To avoid the need of having several concurrent polling threads and the problem of job acquision/locking, the actual processing can be realized asynchronously using JMS. JMS can also be interesting to split the processing in smaller tasks.

  • A periodic task polls for new file. If file is found, a JMS message is queued.
  • When the JMS message is delivered, the file is read and processed and the information is persisted in database with JPA
  • if JMS processing fails, the app. server may retries automatically or put the message in the dead message queue
  • monitoring/error handling is more complicated
  • you can probably use streaming

With ESB

Many projects have emerged in the past year to deal with integration: JBI, ServiceMix, OpenESB, Mule, Spring integration, Java CAPS, BPEL. Some are technologies, some are platform, and there is some overlap between them. They all have a wagon of connectors to route, transform and orchestrate message flow. IMHO, the message are suppose to be small piece of information, and it may be hard to use these technologies to process your large data file. The website patterns of enterprise application integration is an excellent website for more information.

IMO, the approach that fits best the JEE philosophy is JCA. But the effort to invest is relatively high. In your case, the usage of plain thread that delegate further processing to SLSB is maybe the easiest solution. The JMS approach (close to the proposition of P. Thivent) can be interesting if the processing pipelie gets more complicated. Using an ESB seems overkill to me.

ewernli
Do you have any good online resources or book tips on JCA? Very good summary btw! I do somehow like the idea of having multiple choices, but sometimes life is easier where there is one obvious better choice.
Peter Lindqvist
The best doc about JCA to start with is "Creating Resource Adapter with J2EE Connector Architecture 1.5". The corresponding code can be found in the J2EE samples which come with the SDK. http://developers.sun.com/appserver/reference/techart/resource_adapters.pdf
ewernli
I refined my answer. Plain thread in web container + ejb is maybe just enough in your case and would be relatively easy. It is stil an all-in-container solution.
ewernli

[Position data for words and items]
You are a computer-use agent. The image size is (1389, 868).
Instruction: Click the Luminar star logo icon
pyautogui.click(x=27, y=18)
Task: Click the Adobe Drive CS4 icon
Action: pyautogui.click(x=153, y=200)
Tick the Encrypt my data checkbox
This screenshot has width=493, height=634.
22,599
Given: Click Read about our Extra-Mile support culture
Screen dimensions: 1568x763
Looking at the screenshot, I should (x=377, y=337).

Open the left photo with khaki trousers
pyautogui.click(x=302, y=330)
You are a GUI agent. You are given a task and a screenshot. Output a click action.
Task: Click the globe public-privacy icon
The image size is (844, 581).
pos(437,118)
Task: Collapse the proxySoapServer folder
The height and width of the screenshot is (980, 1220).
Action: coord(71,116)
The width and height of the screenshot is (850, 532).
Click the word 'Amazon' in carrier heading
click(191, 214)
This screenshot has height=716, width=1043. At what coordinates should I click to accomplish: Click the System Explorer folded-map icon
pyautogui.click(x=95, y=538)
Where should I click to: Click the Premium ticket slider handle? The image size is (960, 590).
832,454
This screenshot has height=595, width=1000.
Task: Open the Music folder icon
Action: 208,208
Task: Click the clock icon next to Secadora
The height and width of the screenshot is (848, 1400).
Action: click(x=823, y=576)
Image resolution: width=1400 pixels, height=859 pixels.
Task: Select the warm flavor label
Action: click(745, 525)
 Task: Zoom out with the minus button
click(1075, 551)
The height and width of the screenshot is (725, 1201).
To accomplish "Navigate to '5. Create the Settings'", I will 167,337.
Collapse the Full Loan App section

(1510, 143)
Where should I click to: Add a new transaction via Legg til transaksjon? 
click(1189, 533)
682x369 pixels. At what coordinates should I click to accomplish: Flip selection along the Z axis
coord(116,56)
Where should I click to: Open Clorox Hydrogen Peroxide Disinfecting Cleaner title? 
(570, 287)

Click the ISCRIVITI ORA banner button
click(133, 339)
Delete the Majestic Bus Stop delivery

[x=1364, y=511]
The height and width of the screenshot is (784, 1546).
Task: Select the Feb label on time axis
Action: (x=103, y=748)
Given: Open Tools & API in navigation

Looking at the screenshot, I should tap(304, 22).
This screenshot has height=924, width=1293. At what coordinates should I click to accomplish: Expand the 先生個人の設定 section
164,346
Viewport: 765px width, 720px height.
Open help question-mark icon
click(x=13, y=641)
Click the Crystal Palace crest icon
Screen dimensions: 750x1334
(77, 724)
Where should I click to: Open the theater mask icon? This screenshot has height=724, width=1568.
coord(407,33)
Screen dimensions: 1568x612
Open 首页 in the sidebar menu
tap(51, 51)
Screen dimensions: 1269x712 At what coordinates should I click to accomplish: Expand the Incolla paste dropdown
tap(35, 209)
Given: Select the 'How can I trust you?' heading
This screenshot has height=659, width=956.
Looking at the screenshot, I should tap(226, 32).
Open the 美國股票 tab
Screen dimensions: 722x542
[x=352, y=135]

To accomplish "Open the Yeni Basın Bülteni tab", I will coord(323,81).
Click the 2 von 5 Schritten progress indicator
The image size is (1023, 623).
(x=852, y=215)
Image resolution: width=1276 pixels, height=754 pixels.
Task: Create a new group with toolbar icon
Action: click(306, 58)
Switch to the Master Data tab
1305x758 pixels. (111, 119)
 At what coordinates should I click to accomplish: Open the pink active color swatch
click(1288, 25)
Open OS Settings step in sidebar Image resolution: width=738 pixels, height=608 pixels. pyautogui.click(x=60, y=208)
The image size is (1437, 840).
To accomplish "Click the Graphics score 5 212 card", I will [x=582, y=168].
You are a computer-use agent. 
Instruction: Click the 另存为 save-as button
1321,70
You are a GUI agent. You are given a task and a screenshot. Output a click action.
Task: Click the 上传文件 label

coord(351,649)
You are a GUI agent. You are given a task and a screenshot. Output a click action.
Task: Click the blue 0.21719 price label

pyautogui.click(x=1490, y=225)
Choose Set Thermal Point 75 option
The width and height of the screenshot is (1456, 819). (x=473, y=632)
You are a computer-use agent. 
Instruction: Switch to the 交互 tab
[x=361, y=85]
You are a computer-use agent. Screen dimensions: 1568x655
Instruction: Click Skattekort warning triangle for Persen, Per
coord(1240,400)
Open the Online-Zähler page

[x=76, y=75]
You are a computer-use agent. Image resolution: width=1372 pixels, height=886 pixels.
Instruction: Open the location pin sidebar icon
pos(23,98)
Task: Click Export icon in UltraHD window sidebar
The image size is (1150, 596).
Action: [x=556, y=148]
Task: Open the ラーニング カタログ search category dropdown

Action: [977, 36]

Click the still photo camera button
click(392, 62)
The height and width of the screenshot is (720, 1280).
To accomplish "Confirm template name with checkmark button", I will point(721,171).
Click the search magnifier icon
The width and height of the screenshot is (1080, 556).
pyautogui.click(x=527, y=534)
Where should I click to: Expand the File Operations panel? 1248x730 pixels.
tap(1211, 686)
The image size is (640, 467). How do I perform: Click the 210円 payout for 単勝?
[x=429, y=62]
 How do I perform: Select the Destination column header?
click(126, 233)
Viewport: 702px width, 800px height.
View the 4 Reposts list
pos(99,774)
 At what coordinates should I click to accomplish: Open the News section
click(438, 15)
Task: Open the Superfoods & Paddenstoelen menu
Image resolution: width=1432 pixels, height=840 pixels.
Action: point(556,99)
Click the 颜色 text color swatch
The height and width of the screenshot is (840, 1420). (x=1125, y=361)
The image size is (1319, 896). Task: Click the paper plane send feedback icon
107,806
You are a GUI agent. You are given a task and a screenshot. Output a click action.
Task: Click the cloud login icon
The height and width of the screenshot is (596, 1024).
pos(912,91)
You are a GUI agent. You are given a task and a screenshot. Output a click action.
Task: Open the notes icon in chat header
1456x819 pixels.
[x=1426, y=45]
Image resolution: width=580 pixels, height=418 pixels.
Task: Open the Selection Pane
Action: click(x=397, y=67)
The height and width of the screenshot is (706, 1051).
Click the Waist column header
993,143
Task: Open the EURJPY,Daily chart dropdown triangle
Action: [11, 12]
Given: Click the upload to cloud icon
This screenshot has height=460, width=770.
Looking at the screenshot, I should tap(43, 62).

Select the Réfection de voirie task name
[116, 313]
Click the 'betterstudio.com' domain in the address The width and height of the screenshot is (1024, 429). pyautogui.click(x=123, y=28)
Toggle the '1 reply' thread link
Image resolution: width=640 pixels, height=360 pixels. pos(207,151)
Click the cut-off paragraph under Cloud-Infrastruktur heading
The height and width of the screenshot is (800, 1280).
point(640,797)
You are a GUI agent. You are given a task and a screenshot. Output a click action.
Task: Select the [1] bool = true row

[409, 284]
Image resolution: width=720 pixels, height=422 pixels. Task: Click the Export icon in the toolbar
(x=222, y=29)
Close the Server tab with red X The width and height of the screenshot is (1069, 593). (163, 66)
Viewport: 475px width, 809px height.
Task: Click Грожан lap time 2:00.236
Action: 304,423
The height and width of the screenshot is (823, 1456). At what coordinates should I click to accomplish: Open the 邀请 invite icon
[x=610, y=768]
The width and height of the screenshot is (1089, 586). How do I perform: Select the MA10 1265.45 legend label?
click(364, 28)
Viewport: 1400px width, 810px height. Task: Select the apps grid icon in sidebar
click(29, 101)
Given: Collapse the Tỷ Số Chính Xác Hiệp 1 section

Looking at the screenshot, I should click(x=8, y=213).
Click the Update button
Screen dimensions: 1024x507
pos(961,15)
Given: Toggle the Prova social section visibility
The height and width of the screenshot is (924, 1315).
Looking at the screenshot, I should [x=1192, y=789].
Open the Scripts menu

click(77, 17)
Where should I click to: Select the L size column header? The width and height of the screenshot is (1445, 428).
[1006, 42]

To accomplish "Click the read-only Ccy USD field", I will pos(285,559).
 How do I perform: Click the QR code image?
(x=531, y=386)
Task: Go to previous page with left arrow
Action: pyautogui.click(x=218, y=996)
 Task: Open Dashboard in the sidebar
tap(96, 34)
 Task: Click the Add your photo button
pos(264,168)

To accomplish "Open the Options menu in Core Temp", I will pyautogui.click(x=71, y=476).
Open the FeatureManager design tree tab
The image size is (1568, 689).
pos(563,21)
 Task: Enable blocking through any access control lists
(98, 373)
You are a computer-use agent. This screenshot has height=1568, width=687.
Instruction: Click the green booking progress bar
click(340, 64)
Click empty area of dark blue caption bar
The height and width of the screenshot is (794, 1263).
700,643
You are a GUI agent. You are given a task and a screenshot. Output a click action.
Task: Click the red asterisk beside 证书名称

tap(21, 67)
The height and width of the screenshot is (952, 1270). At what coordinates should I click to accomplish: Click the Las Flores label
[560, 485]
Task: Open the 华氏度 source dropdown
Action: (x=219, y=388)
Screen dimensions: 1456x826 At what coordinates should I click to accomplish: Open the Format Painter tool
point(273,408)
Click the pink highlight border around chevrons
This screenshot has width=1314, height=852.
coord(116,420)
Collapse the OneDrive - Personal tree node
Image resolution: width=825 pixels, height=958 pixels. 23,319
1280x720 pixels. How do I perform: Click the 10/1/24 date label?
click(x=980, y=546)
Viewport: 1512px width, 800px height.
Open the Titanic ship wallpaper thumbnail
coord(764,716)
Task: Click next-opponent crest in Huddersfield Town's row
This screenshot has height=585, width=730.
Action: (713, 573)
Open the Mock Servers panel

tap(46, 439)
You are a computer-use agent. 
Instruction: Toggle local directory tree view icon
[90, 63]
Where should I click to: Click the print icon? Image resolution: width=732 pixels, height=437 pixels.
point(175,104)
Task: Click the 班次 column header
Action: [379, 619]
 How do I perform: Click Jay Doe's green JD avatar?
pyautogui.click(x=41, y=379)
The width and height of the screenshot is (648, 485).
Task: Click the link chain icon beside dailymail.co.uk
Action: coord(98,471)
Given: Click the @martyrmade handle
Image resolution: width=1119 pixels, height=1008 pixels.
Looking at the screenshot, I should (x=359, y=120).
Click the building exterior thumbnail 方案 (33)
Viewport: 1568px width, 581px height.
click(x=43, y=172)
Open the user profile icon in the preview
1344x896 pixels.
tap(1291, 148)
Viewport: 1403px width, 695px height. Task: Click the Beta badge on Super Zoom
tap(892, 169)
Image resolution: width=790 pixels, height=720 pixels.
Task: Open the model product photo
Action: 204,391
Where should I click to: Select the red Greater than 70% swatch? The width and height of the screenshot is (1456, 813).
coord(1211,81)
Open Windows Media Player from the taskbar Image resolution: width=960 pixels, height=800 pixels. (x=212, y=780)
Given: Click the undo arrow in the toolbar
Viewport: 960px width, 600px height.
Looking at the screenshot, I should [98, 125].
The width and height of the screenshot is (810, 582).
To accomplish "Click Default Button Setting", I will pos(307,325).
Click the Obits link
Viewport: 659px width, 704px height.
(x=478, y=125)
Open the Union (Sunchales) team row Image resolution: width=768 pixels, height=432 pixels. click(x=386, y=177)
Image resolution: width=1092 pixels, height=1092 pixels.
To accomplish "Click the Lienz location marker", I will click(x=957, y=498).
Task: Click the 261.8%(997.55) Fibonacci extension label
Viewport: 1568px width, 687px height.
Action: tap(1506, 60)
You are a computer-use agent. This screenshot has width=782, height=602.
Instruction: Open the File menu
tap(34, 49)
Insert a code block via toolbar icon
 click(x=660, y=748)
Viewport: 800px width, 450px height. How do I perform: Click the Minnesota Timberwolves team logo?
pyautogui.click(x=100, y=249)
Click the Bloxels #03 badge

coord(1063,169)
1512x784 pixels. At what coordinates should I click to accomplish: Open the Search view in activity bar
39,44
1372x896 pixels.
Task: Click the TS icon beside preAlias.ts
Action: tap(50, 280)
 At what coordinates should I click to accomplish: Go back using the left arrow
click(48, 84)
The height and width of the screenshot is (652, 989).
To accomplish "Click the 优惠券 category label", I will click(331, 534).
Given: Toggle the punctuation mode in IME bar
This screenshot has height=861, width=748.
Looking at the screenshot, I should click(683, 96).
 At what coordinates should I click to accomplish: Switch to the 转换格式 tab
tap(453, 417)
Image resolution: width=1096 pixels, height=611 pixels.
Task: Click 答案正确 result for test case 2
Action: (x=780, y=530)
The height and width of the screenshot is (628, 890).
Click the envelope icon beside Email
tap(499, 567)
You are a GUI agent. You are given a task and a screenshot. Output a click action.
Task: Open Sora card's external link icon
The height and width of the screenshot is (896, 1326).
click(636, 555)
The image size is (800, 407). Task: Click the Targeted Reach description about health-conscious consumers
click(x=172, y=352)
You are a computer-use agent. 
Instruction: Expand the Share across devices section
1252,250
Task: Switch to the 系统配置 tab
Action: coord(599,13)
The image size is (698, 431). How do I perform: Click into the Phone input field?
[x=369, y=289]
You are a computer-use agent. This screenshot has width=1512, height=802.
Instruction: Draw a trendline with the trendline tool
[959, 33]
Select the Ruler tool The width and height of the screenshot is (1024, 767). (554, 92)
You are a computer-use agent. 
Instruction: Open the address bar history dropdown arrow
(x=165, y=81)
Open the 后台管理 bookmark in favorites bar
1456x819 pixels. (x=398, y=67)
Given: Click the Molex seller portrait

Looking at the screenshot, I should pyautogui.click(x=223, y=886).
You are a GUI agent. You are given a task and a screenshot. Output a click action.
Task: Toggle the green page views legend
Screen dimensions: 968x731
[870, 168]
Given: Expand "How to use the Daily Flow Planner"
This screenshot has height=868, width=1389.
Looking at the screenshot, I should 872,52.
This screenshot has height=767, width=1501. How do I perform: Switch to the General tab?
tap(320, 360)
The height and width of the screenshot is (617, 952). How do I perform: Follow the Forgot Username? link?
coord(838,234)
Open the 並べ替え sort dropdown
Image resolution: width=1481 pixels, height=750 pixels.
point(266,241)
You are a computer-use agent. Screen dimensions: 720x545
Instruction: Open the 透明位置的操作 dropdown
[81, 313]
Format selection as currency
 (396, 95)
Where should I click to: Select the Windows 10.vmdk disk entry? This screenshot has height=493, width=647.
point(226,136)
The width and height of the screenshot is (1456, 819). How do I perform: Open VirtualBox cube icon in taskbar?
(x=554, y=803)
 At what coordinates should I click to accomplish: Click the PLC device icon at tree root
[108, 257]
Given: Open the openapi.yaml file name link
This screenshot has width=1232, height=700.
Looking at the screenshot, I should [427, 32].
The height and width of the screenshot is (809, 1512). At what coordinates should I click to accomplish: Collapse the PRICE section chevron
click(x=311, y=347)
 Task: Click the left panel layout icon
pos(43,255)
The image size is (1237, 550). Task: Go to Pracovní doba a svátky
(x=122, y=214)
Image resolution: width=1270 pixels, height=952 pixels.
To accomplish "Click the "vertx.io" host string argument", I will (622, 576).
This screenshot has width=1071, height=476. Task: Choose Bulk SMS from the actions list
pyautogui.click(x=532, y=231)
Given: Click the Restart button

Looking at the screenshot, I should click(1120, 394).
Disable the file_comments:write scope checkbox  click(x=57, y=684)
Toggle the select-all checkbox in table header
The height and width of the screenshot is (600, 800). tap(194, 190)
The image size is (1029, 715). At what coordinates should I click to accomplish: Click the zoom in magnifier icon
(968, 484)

**TASK BRIEF**
Reproduce word for word the entire forum thread above on processing files with JMS, JCA or an ESB.

**THE ANSWER**
To avoid the need of having several concurrent polling threads and the problem of job acquision/locking, the actual processing can be realized asynchronously using JMS. JMS can also be interesting to split the processing in smaller tasks.

  • A periodic task polls for new file. If file is found, a JMS message is queued.
  • When the JMS message is delivered, the file is read and processed and the information is persisted in database with JPA
  • if JMS processing fails, the app. server may retries automatically or put the message in the dead message queue
  • monitoring/error handling is more complicated
  • you can probably use streaming

With ESB

Many projects have emerged in the past year to deal with integration: JBI, ServiceMix, OpenESB, Mule, Spring integration, Java CAPS, BPEL. Some are technologies, some are platform, and there is some overlap between them. They all have a wagon of connectors to route, transform and orchestrate message flow. IMHO, the message are suppose to be small piece of information, and it may be hard to use these technologies to process your large data file. The website patterns of enterprise application integration is an excellent website for more information.

IMO, the approach that fits best the JEE philosophy is JCA. But the effort to invest is relatively high. In your case, the usage of plain thread that delegate further processing to SLSB is maybe the easiest solution. The JMS approach (close to the proposition of P. Thivent) can be interesting if the processing pipelie gets more complicated. Using an ESB seems overkill to me.

ewernli
Do you have any good online resources or book tips on JCA? Very good summary btw! I do somehow like the idea of having multiple choices, but sometimes life is easier where there is one obvious better choice.
Peter Lindqvist
The best doc about JCA to start with is "Creating Resource Adapter with J2EE Connector Architecture 1.5". The corresponding code can be found in the J2EE samples which come with the SDK. http://developers.sun.com/appserver/reference/techart/resource_adapters.pdf
ewernli
I refined my answer. Plain thread in web container + ejb is maybe just enough in your case and would be relatively easy. It is stil an all-in-container solution.
ewernli